Lines from the one containing "Enable the Transparent checkbox" to the end of the records, both ends included and exactly as written, are the whole answer, and no pictures go in it.

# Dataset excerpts
··········
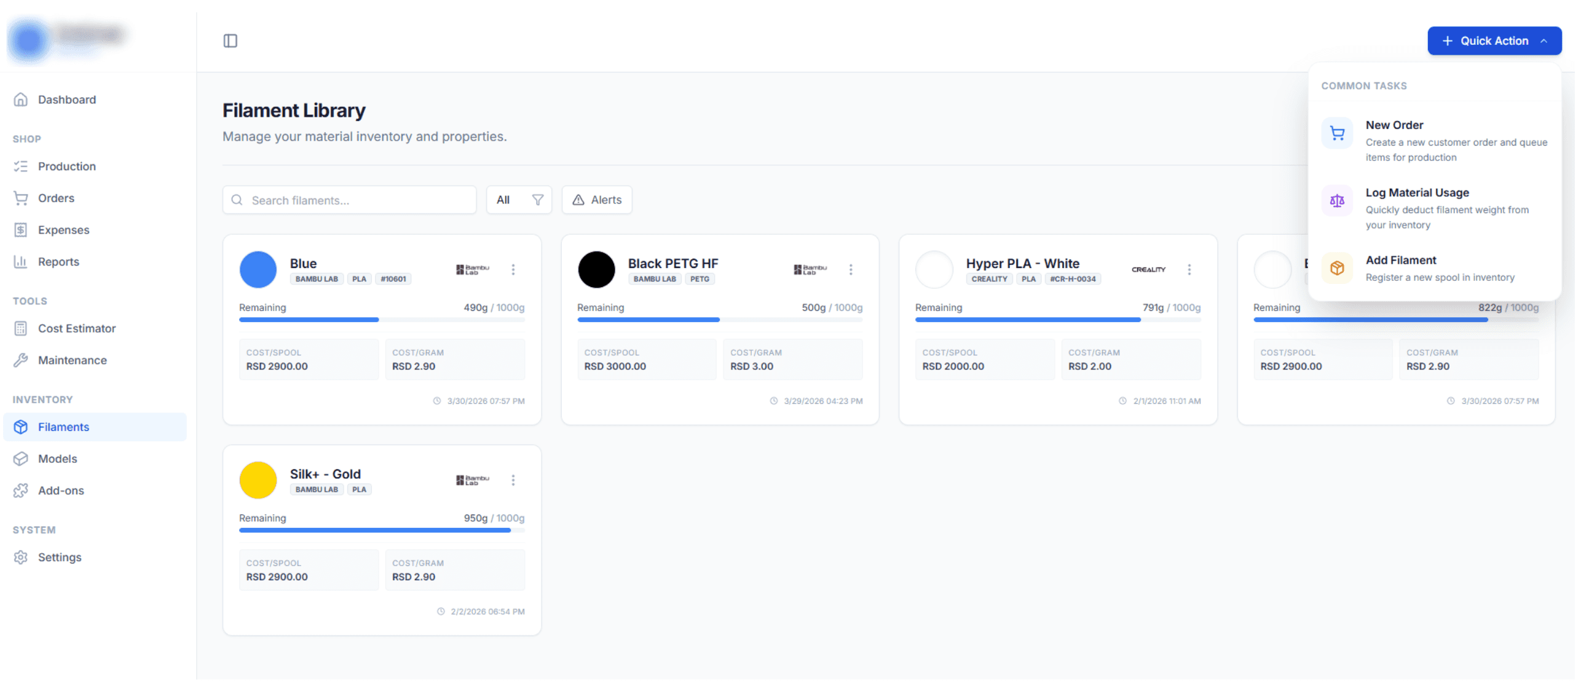Click the orange box Add Filament icon

[1336, 268]
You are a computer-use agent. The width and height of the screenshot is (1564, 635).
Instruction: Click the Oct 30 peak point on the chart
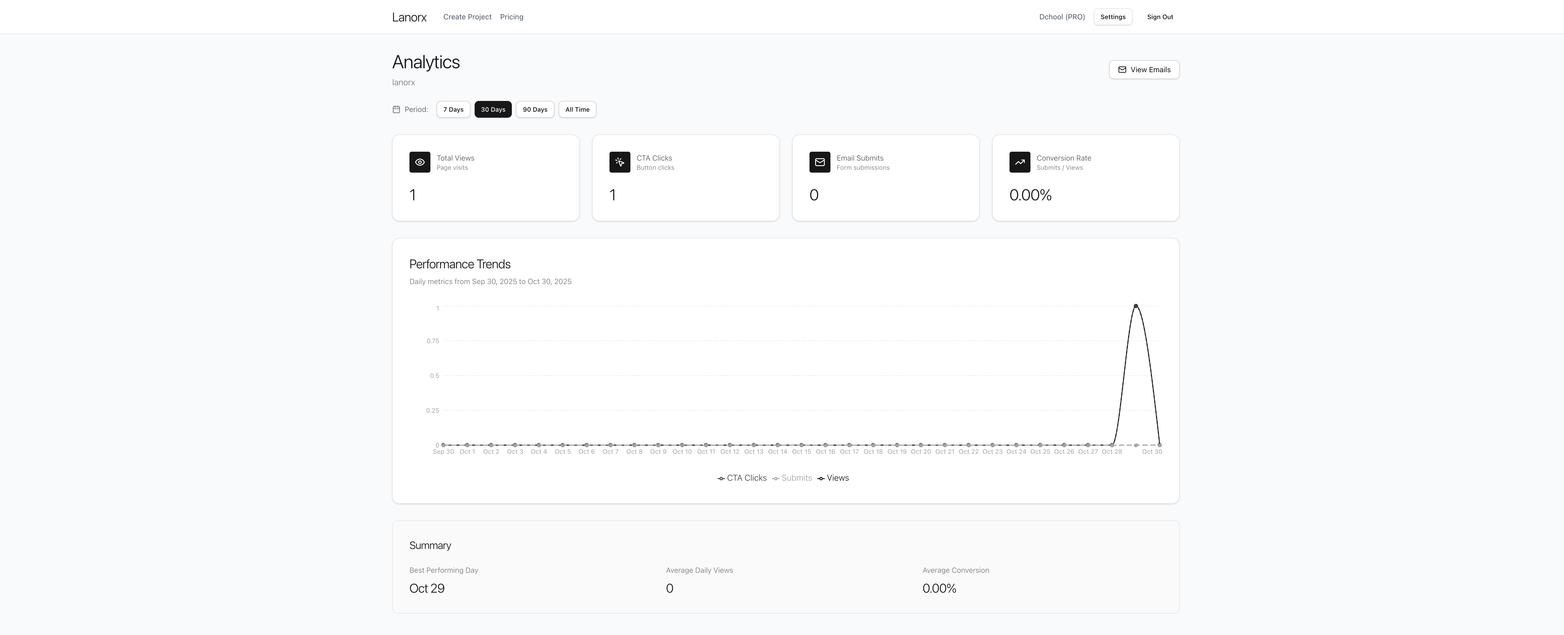click(1136, 306)
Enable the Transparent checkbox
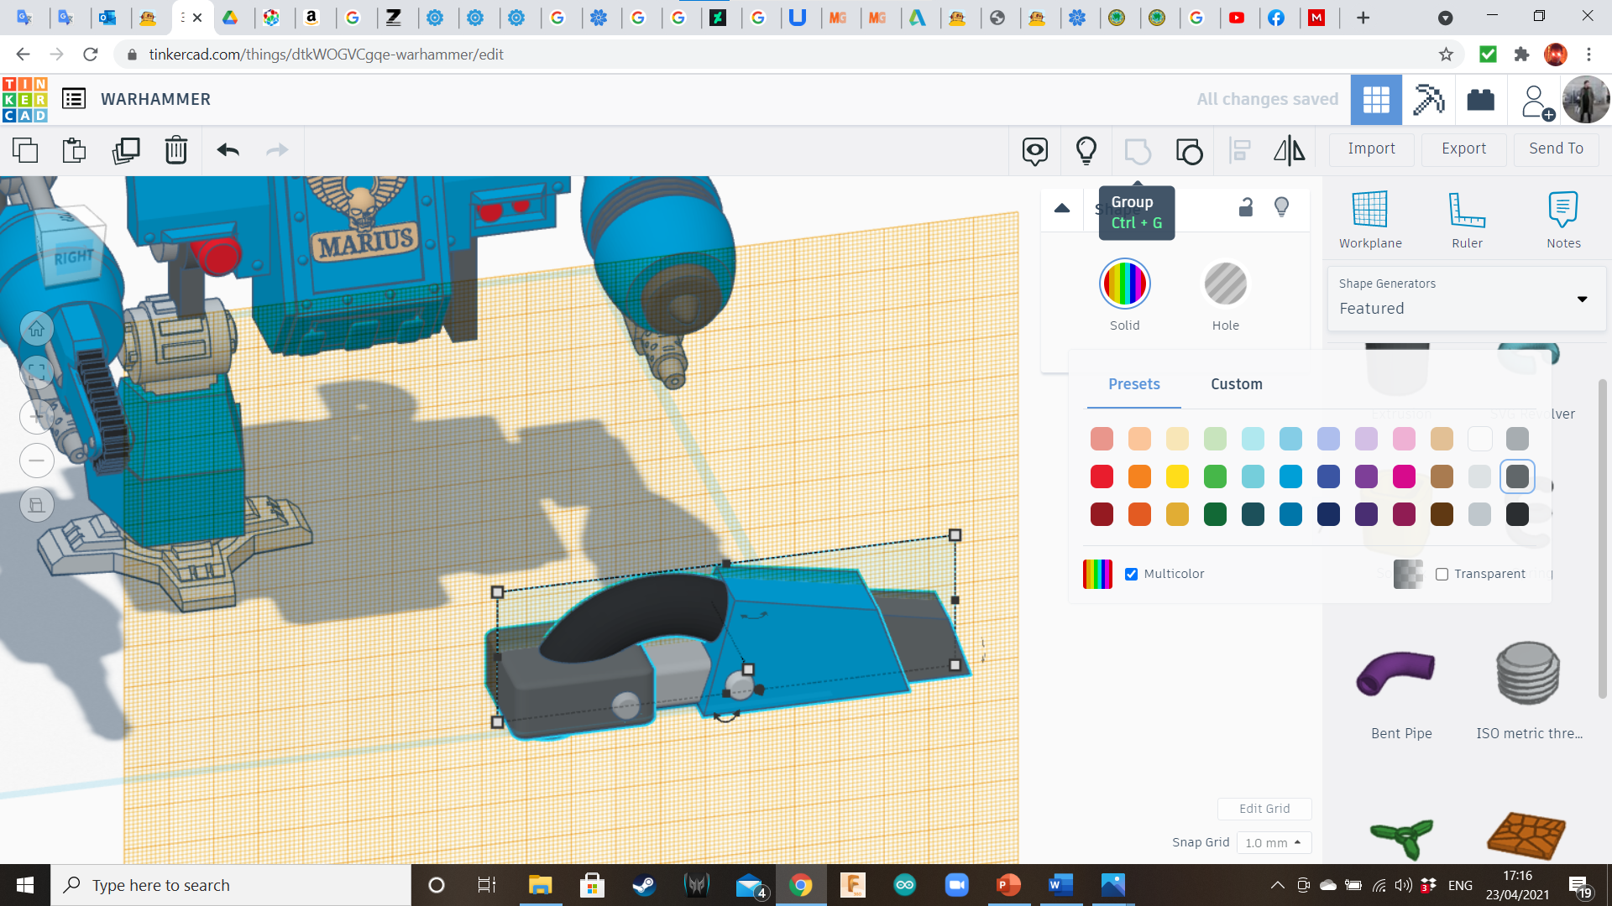 [1442, 574]
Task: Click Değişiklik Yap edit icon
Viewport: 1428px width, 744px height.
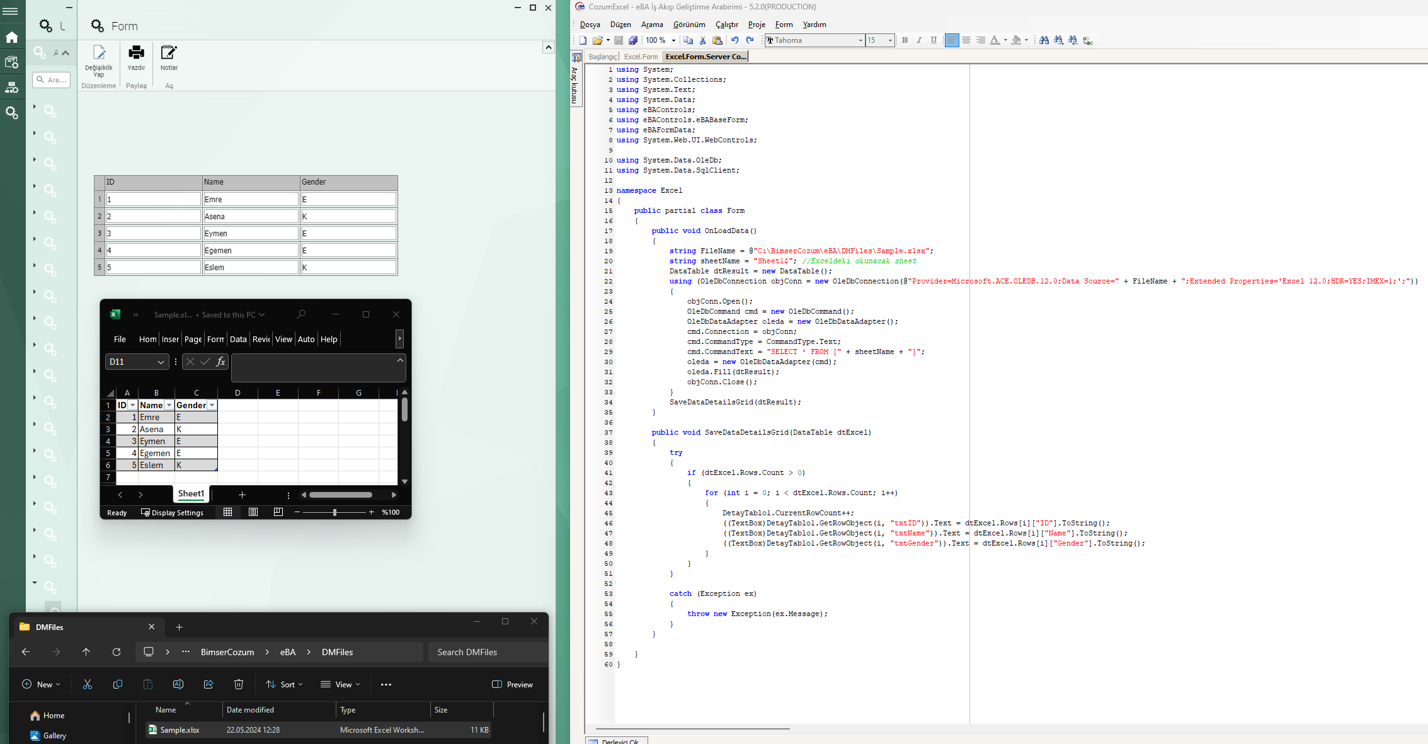Action: click(99, 52)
··········
# Solution for this exercise
Enable the Transparent checkbox
 [1442, 574]
Task: Click Değişiklik Yap edit icon
Viewport: 1428px width, 744px height.
Action: click(99, 52)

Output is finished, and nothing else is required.